■ EXERCISE PASSAGE:

This past week was a “Staycation” week for me and although we did not go to our usual jobs, my husband and I did a great deal of work. We tore the carpet out of two rooms in our house and replaced it with with laminate flooring.
We have two fur babies and I have a long list of allergies, and so had decided that the carpet must go. We went through the process of picking out what we liked, we placed the order, and a pallet full of flooring was delivered the week prior to install. We watched a few YouTube videos to get an idea of how it should go and had the support of a friend who is a professional for feedback and emergency backup. This was our first endeavor into the world of flooring and I learned a great deal in 7 days.
First, I learned that manual labor is no joke and my knees felt like I was in non-stop, week-long training camp to be a major league catcher. Also, padding is important and after the first day of no knee padding on the concrete under the removed carpet, I learned my lesson.
Next, I learned that home improvement projects are a form of Marriage Counseling. I am happy to say that I am still married to my husband and we did not attempt to harm each other with any of the tools even once in the last week. (Although my husband’s theme song for the week was The Beatles’ song “Maxwell’s Silver Hammer”…) I felt like we reconnected over this project and did well in the teamwork division.

■ TRY IT:
In the staycation flooring post, condense the paragraph beginning "We have two fur babies" into a short bulleted list that keeps its main facts. The dataset records are not needed for the task.

[Dataset records]
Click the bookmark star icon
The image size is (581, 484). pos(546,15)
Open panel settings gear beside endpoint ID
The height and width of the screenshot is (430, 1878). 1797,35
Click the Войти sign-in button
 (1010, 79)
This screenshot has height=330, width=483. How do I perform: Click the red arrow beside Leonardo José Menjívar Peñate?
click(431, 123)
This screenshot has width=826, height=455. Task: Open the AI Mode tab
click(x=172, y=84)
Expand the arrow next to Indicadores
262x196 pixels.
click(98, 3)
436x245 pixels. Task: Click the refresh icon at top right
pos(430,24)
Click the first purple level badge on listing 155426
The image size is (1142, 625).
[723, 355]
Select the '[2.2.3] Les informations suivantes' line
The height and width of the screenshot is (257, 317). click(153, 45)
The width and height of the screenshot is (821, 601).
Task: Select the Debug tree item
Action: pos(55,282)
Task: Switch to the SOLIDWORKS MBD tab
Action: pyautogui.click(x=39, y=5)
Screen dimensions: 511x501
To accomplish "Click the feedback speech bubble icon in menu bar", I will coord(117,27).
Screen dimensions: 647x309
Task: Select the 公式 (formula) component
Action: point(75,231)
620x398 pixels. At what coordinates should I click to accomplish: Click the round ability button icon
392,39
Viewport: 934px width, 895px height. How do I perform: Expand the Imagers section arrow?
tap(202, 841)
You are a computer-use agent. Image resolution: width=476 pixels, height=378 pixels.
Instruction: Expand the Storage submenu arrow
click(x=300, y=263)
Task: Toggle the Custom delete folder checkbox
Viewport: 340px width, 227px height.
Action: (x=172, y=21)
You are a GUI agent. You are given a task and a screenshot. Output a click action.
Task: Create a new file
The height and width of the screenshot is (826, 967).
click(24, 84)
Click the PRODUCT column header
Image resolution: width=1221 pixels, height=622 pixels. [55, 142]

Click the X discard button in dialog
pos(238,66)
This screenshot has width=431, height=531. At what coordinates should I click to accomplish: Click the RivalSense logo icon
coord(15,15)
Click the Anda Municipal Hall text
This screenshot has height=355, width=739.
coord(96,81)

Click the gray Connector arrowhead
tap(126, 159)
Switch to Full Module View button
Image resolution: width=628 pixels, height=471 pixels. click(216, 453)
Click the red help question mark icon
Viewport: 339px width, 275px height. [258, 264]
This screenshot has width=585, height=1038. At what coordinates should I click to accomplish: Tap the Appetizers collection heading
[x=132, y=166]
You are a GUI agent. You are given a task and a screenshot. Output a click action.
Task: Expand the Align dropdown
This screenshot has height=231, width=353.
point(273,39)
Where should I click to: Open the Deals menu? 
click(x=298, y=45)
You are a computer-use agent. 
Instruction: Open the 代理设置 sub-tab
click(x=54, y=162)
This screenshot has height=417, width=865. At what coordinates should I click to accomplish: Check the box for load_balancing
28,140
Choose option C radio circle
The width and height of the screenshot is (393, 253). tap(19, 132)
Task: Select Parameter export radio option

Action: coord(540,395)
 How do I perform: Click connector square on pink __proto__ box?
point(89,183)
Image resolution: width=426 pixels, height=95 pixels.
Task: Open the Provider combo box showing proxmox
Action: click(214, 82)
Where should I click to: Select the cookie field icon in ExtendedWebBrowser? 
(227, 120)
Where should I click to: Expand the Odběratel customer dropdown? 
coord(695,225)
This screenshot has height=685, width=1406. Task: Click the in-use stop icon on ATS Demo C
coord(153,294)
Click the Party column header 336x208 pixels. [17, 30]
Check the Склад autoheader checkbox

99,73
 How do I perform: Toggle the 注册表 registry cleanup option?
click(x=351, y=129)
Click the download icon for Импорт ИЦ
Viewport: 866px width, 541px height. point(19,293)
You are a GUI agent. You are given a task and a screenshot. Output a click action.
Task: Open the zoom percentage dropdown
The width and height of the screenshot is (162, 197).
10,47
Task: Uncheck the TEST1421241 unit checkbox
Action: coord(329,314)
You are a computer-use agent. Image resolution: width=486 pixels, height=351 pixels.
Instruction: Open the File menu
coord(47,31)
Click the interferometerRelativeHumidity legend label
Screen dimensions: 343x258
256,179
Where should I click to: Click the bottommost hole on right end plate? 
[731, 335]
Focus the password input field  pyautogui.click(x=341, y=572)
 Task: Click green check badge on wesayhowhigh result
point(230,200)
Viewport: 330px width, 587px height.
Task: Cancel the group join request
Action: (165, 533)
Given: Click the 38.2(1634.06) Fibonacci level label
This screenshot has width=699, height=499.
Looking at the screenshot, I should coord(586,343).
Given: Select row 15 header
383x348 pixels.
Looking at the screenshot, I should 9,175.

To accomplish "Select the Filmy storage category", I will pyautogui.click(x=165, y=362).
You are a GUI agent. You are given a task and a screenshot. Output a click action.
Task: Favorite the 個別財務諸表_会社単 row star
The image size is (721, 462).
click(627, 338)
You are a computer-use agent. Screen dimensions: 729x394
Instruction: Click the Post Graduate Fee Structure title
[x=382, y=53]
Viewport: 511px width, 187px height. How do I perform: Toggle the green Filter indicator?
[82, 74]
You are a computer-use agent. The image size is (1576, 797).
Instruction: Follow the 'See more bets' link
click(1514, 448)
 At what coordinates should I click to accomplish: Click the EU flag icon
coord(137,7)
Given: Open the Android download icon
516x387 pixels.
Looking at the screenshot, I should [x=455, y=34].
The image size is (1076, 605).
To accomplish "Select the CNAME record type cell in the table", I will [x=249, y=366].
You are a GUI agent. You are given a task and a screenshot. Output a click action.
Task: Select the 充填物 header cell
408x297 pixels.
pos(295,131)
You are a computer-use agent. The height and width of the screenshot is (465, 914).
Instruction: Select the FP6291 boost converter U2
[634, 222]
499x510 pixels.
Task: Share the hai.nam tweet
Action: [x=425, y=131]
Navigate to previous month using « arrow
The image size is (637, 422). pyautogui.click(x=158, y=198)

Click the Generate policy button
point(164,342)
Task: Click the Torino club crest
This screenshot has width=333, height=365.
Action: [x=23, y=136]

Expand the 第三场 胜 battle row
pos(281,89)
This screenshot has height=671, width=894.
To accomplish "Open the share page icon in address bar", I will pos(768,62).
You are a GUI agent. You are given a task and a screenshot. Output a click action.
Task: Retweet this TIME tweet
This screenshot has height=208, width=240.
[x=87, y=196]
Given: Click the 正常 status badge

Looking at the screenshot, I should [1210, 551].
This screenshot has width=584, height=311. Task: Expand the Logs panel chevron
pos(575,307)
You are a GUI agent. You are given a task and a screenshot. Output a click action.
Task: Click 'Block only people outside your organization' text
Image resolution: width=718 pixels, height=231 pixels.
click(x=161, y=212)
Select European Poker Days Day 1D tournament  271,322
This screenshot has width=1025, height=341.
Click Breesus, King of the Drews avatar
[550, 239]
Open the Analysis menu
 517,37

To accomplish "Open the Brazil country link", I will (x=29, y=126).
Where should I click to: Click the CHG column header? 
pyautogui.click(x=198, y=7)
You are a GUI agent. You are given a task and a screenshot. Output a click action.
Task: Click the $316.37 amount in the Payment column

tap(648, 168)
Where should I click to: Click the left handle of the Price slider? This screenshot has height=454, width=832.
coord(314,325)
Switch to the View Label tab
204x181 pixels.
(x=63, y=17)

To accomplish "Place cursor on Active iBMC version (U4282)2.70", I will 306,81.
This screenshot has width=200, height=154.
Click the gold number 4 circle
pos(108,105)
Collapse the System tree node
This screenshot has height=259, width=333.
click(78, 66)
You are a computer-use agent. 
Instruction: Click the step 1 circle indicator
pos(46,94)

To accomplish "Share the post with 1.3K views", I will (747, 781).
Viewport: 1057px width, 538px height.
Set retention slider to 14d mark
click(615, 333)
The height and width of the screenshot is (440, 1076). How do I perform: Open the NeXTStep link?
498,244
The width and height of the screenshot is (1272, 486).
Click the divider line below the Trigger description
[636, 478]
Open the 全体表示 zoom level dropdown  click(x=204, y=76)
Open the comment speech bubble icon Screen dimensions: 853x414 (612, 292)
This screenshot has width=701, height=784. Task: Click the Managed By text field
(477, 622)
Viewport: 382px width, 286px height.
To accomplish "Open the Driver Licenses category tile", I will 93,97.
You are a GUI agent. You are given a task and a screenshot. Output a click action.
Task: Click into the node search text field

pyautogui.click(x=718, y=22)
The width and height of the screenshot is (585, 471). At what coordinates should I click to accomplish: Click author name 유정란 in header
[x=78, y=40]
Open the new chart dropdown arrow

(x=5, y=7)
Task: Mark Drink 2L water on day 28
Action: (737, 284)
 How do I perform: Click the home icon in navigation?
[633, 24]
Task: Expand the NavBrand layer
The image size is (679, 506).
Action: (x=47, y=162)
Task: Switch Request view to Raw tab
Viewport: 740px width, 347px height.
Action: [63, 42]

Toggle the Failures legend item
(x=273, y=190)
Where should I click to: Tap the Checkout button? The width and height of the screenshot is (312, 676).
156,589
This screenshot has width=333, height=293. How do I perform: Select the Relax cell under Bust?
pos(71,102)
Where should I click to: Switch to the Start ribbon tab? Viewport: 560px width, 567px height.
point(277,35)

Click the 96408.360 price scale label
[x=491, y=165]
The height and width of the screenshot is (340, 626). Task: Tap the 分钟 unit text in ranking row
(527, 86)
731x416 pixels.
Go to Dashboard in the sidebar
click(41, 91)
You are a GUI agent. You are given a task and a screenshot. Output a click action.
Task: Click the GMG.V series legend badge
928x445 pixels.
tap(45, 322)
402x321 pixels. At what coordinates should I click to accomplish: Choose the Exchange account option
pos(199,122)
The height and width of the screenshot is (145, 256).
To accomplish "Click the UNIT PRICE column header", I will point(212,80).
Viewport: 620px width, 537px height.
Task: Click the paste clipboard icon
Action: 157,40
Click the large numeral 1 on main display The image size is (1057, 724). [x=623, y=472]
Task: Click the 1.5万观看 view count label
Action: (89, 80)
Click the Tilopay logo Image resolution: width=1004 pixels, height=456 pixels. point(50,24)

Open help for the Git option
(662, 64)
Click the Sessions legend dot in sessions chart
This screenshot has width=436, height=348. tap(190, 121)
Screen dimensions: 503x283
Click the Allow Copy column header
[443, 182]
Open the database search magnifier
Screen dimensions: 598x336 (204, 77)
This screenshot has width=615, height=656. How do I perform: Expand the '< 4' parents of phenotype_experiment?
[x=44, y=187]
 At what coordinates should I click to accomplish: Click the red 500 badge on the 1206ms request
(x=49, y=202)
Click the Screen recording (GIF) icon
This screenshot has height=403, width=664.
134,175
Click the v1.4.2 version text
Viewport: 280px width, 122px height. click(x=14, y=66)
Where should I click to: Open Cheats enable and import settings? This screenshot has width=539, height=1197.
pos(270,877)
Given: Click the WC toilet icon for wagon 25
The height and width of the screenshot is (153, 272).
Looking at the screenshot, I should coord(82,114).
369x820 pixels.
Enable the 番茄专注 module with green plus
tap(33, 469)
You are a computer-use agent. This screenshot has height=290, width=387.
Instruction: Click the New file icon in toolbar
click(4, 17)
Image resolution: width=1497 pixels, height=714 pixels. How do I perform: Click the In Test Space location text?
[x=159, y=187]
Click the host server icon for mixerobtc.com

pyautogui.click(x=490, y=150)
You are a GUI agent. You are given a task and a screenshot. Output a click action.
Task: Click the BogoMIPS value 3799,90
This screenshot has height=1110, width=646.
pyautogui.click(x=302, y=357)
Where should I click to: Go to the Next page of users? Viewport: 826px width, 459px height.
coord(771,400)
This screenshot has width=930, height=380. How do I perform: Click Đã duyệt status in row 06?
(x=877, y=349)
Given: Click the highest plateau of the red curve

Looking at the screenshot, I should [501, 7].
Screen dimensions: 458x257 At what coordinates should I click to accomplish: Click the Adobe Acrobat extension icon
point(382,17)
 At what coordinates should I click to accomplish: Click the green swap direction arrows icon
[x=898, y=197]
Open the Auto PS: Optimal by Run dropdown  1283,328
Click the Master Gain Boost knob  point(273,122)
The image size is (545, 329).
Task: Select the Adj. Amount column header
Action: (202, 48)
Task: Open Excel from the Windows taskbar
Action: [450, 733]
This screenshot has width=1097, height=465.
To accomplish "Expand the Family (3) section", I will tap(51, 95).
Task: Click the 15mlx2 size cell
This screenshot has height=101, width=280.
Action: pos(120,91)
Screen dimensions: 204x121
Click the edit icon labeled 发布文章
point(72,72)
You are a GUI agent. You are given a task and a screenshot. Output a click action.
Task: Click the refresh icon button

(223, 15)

■ FINAL ANSWER:
- The carpet had to go because of two pets and the writer's many allergies.
- The couple chose the flooring they liked and ordered it, and a full pallet arrived the week before installation.
- They prepared by watching a few YouTube videos.
- A friend who is a professional offered feedback and emergency backup.
- It was their first flooring project, and the writer learned a lot in 7 days.